I get this failure from resolve-uri():

Base URI is not absolute: "doc2.xml".

The problem is that document-uri() returns "uri-test/docs/doc02.xml", which is not an absolute URI.

But it needs to be one for the normal XPath functions that expect absolute URIs to work.

Either the built-in implementation of document-uri() needs to recognize this URI as being absolute (because it starts with the name of a repository) or, better, BaseX needs to provide a URL scheme that can be used in this case, e.g. "basex://uri-test/docs/doc02.xml".

Without this, there's no way to use normal URI-manipulation functions.

For example, I'm trying to use @xml:base to determine the effective URL for a relative reference made within the scope of the @xml:base, but that fails within BaseX because of this issue.

ChristianGruen commented 8 years ago

I spent some time in working through our database URI handling to facilitate the use of standard XQuery functions. This is the new status quo:

A new snapshot is online. @drmacro: If you have time for it, your feedback will be welcome. The handling of invalid URI characters (such as ^) hasn’t changed so far, as it might introduce some incompatibilities with existing databases.

ChristianGruen commented 7 years ago

The issue applies to various other characters that are no valid URI characters (see #1464).

drmacro commented 7 years ago

Somehow I didn't see the May 4 update for this issue. I'll see if I can evaluate this fix in the context of my current D4ST code.

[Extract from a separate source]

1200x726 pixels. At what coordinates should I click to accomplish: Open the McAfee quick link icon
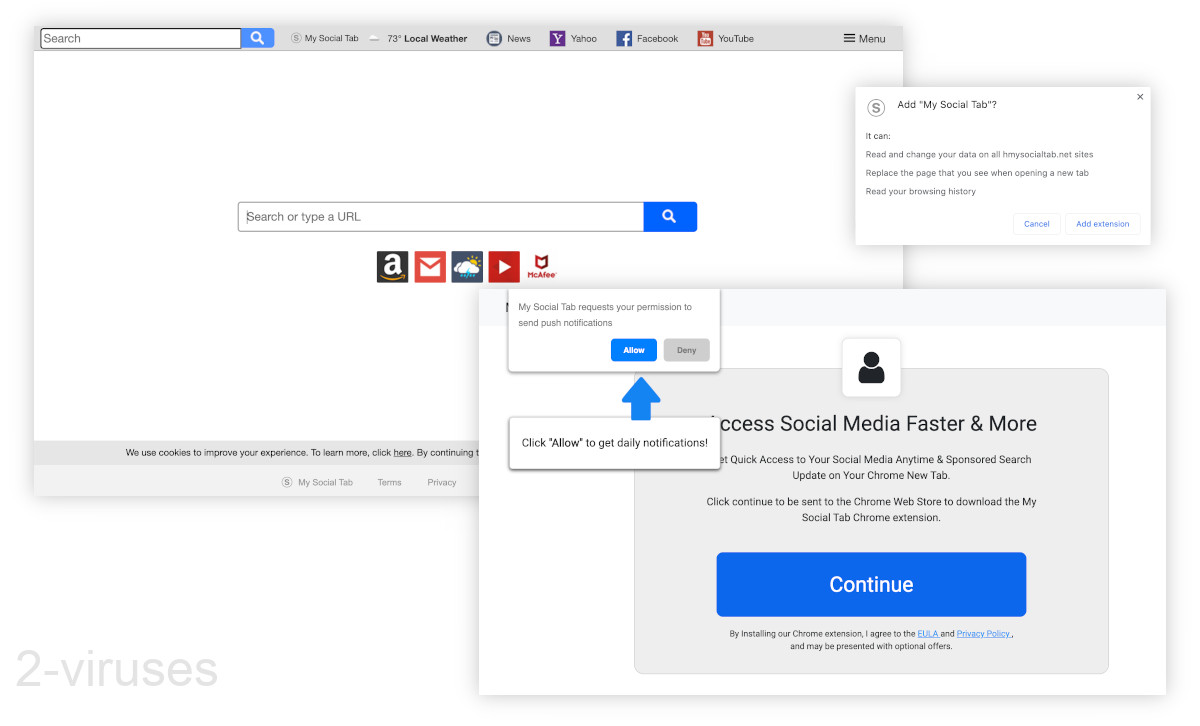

ChristianGruen commented 4 years ago

Related feedback from the mailing list: https://www.mail-archive.com/basex-talk@mailman.uni-konstanz.de/msg12563.html

ChristianGruen commented 2 years ago

Related: https://www.mail-archive.com/basex-talk@mailman.uni-konstanz.de/msg13809.html

Could possibly be tackled with BaseX 10.

ChristianGruen commented 2 years ago

We came across too many implications that would need to be tackled, so we’ll postpone this to a later version.